Au XIIe siècle, les moines de Trois-Fontaines fondèrent plusieurs abbayes cisterciennes en Europe, dont Orval (Belgique), Hautefontaine, et Szentgotthárd (Hongrie). L’abbaye connut une première église en bois, rapidement remplacée par une église en pierre suivant le plan « bernardin » de Clairvaux, avec des influences architecturales similaires à celles de Fontenay. Les fouilles de 1963 ont révélé des vestiges de cette église romane, caractérisée par des berceaux transversaux et des croisées d’ogives, partiellement modifiées au XVIIIe siècle.
L’abbaye traversa les siècles sans destructions majeures jusqu’à un incendie en 1703, qui ravagea une partie des bâtiments. La reconstruction débuta en 1716 sous l’abbatiat commendataire de Henri Thiard de Bissy, avec l’édification d’un nouveau cloître, d’un dortoir, et d’un portail monumental achevé en 1741. Au XVIIIe siècle, l’église fut transformée pour devenir paroissiale : le transept et le chœur furent supprimés en 1785, et une nouvelle abside semi-circulaire fut ajoutée. Malgré ces modifications, l’abbaye conservait des éléments romans et classiques.

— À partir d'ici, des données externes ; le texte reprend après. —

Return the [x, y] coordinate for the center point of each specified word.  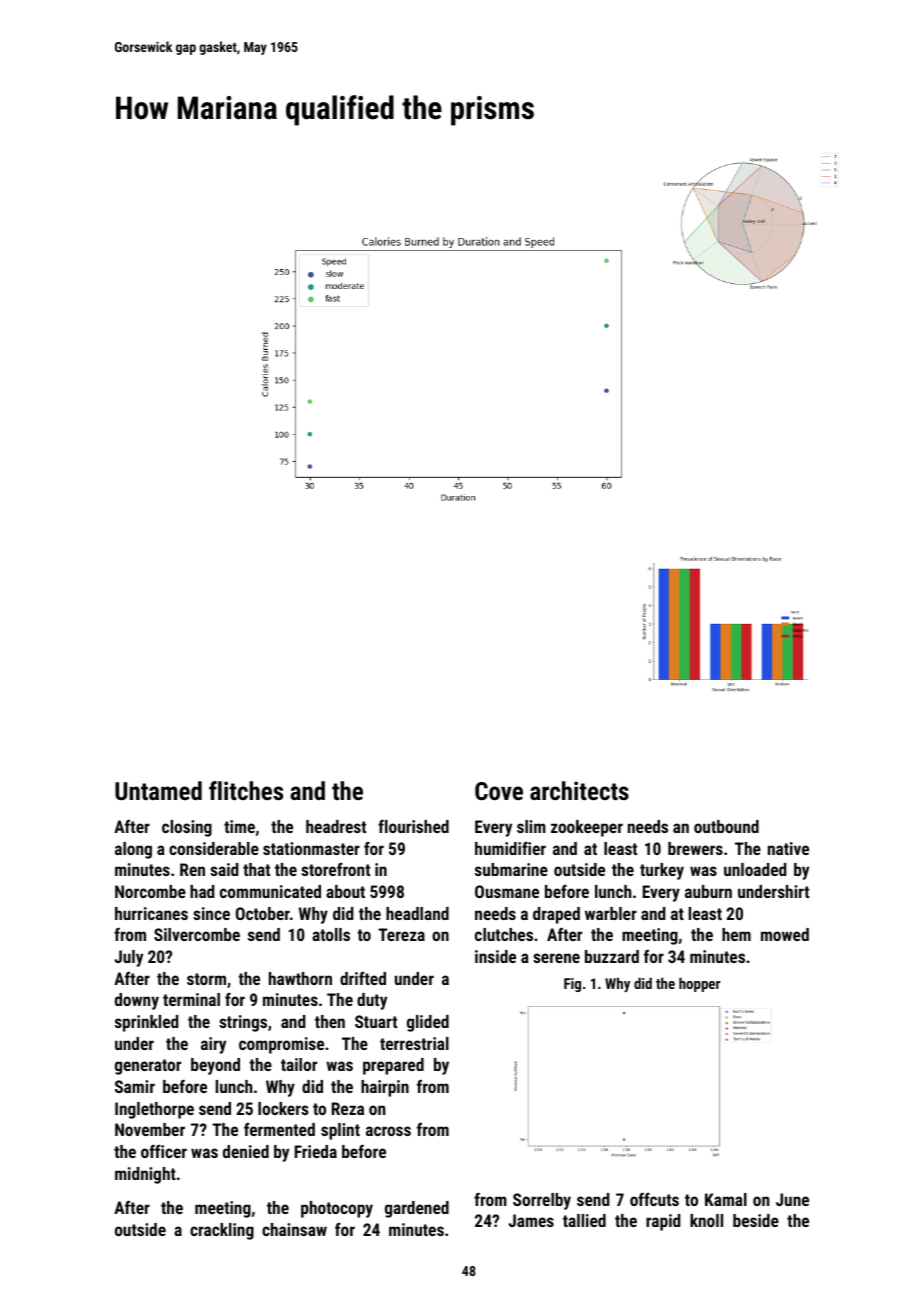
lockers [283, 1108]
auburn [708, 891]
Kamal [726, 1199]
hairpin [385, 1088]
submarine [511, 869]
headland [417, 913]
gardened [417, 1209]
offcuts [654, 1199]
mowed [785, 934]
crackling [222, 1231]
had [202, 891]
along [133, 850]
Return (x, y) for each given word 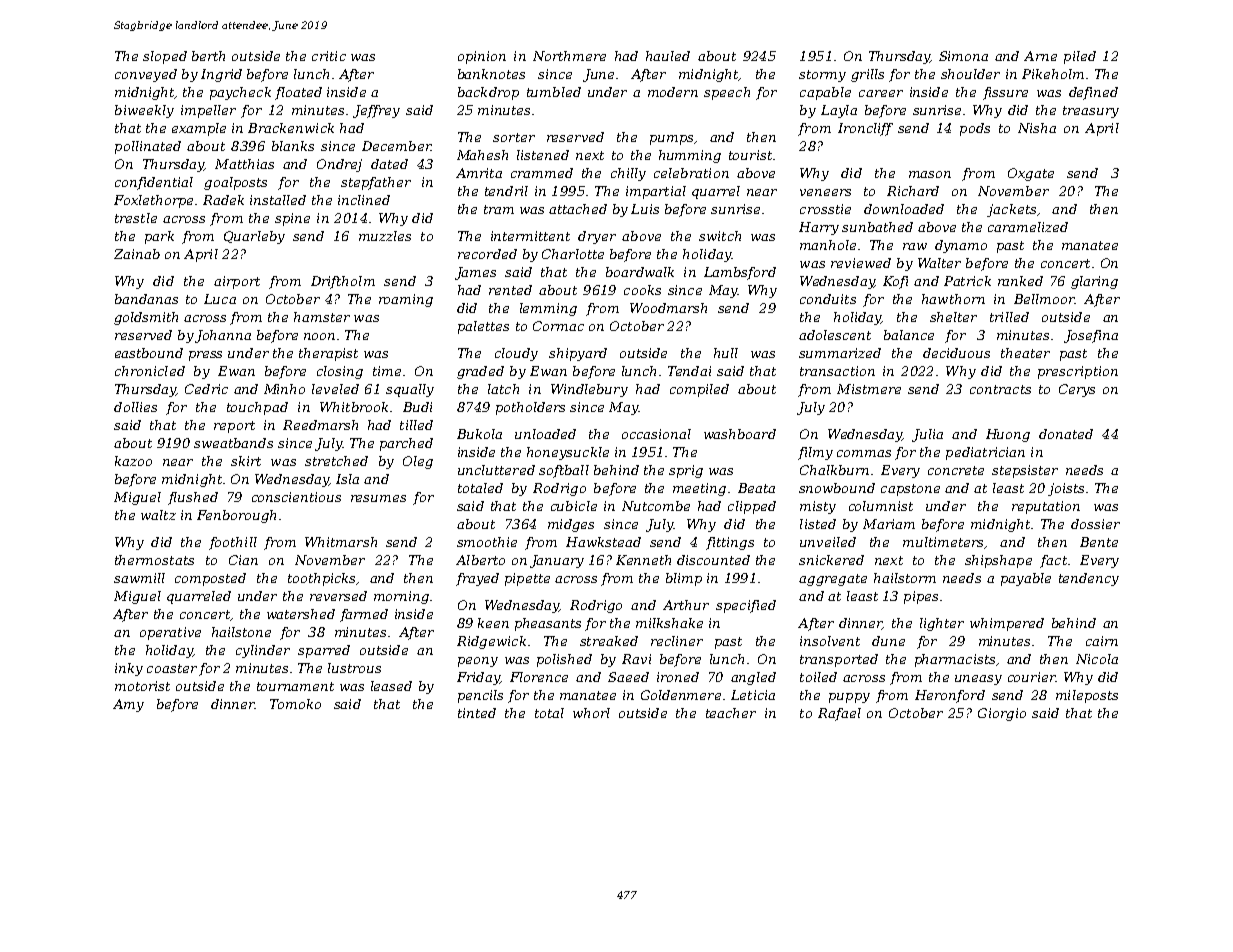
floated (298, 93)
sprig (686, 471)
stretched (336, 461)
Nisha (1037, 128)
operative (170, 633)
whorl (591, 713)
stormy (822, 76)
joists (1066, 489)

La Révolution française marqua un tournant : l’abbaye fut vendue comme bien national en 1794. Son acquéreur initial ne put honorer le paiement, et les matériaux furent en partie dispersés. En 1805, une gravure anglaise montrait les bâtiments dépouillés, et en 1825, seuls trois des huit travées de la nef subsistaient. Une famille de Saint-Dizier racheta ensuite le site, stoppant les destructions mais laissant l’église à l’abandon. En 1840, une partie des bâtiments fut convertie en habitation. Classée monument historique en 1944, l’abbaye est aujourd’hui un site privé, ouvert au public par une association.
L’architecture de l’abbaye mêle des vestiges romans du XIIe siècle, comme les croisées d’ogives et les bas-côtés voûtés, à des éléments classiques du XVIIIe siècle, dont un portail monumental et une cour encadrée de pavillons. Bien que partiellement démolie, l’église conserve des arcs et des ogives resculptés, tandis que le parc environnant, doté d’un bassin et de statues allégoriques, offre un cadre romantique. Le site abrite également un musée du vélo, ouvert les dimanches d’été.

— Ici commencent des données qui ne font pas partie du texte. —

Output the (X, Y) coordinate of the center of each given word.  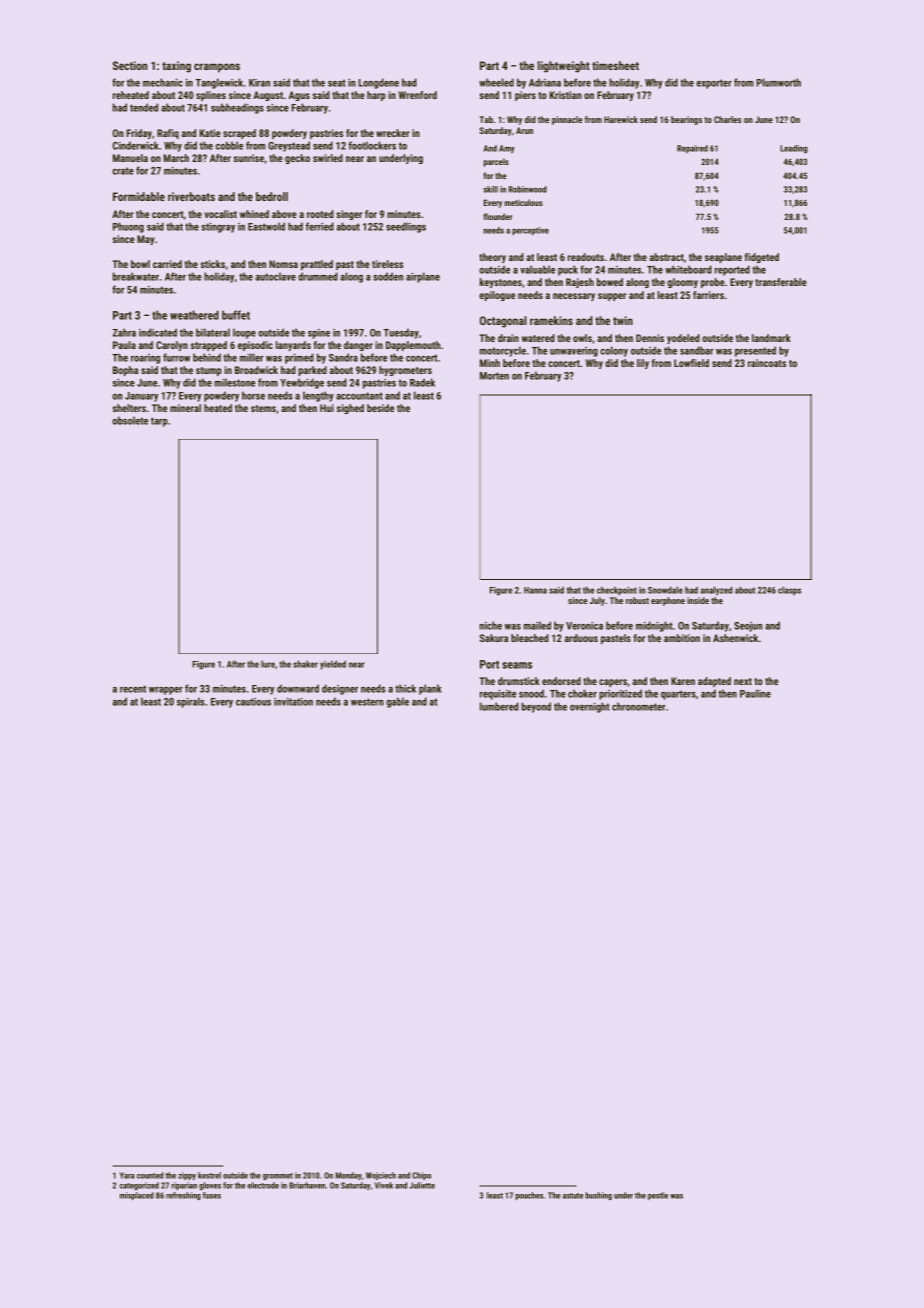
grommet (278, 1176)
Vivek (384, 1185)
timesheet (615, 65)
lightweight (564, 67)
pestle (658, 1196)
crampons (217, 68)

Trois-Fontaines joua un rôle majeur dans la diffusion du cistercianisme, fondant neuf abbayes en France et en Europe centrale. Parmi ses abbés notables figurent Hugues de Châlons, devenu cardinal en 1150, et Jacques de Pecorara, nommé cardinal en 1231. La commende, introduite en 1536 avec Louis de Lorraine-Guise, marqua une période de transformations architecturales, notamment sous les abbatiats de Pierre Guérin de Tencin et François-Joachim de Bernis. Le site reste un témoignage de l’influence spirituelle et économique des cisterciens en Champagne.